[Exercise instructions]
From the material below, tally every line containing "agent"; reply with the total only.
━━━━━━━━━━━━━━━━
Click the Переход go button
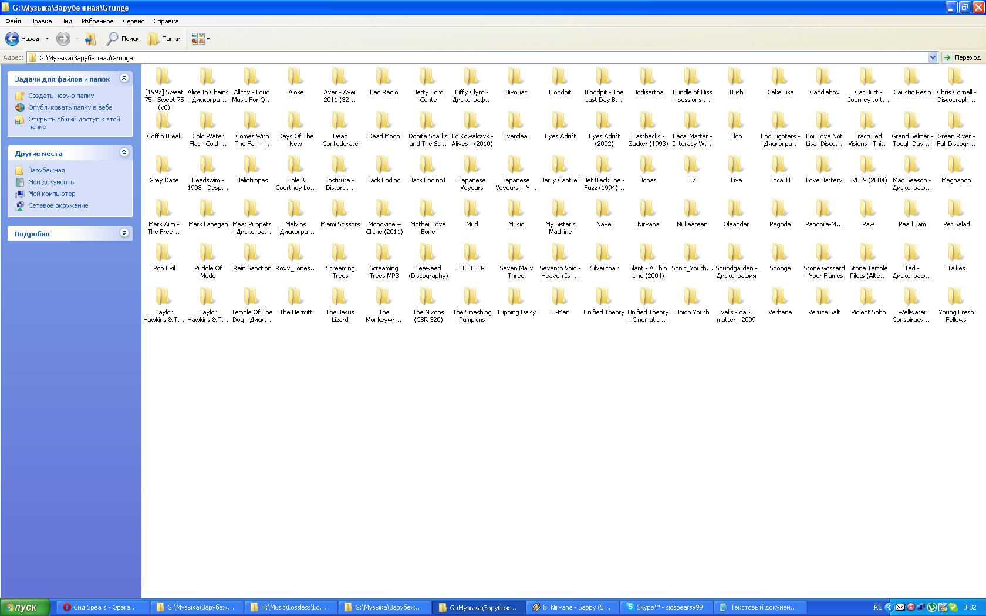Image resolution: width=986 pixels, height=616 pixels. pos(961,57)
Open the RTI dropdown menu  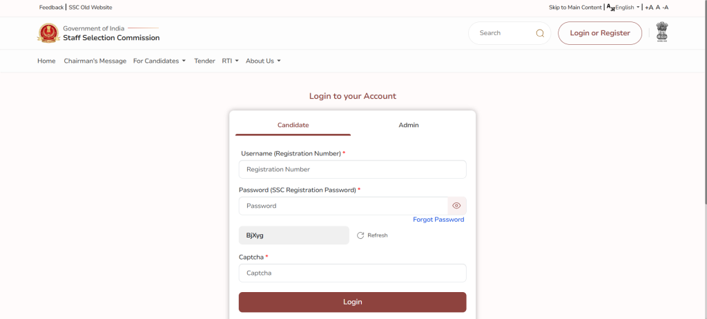tap(230, 61)
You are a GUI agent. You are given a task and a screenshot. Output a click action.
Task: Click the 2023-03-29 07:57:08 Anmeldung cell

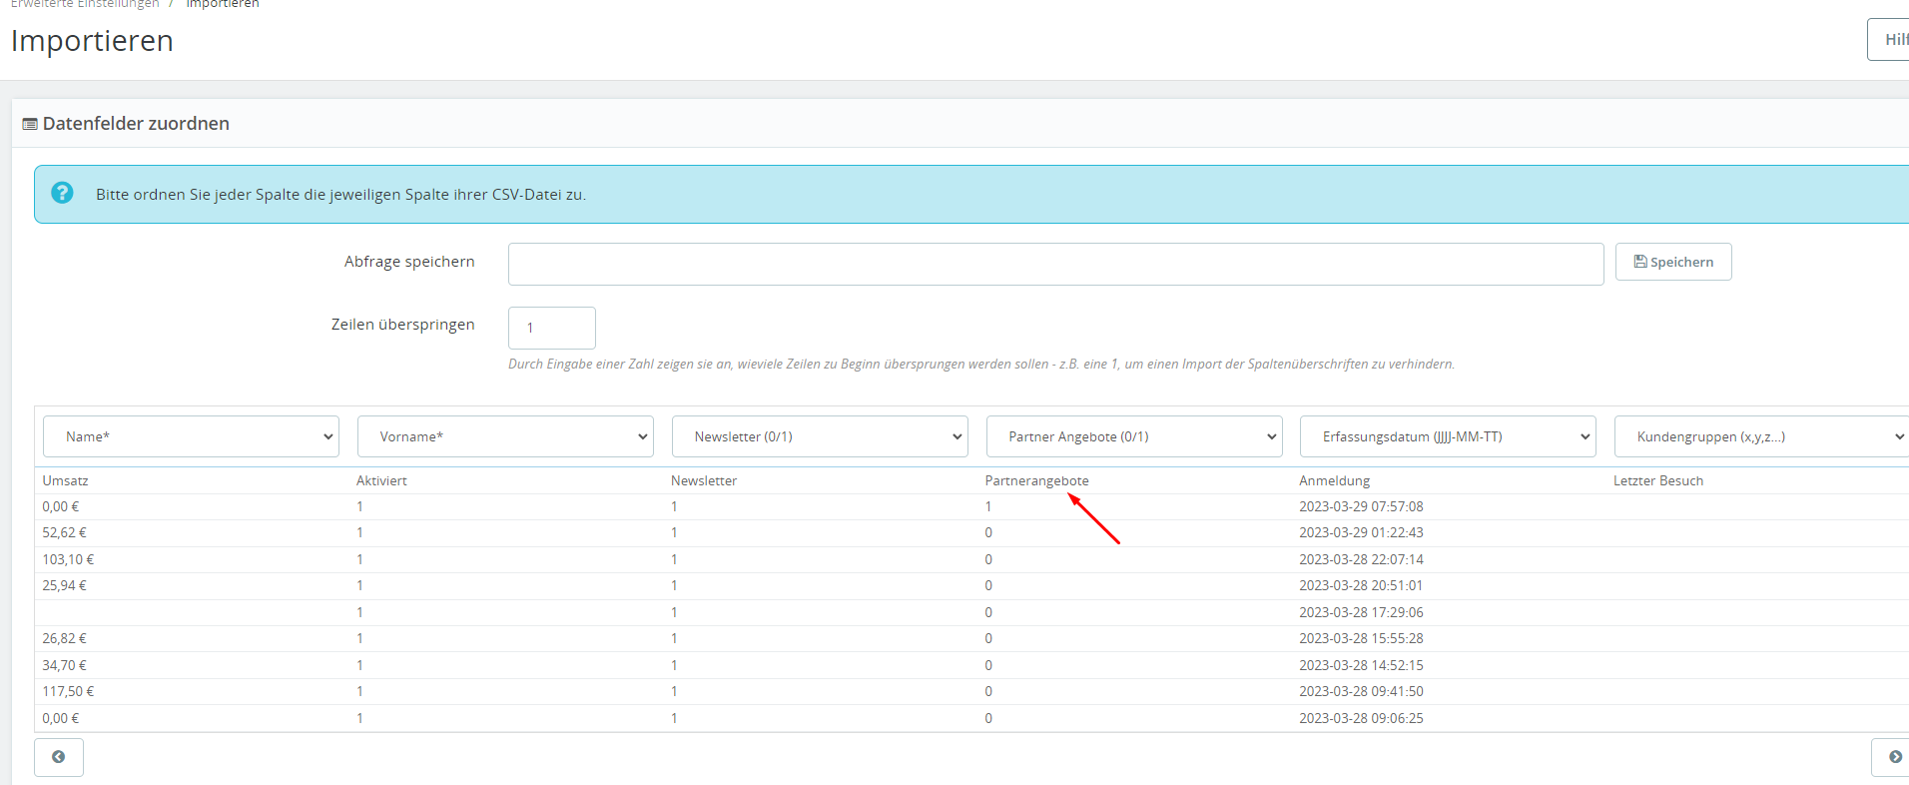[x=1361, y=506]
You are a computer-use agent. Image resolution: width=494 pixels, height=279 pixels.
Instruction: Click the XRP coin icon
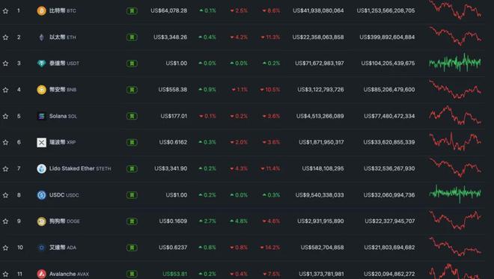click(41, 142)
━━━━━━━━━━━━━━━━
[Response area]
2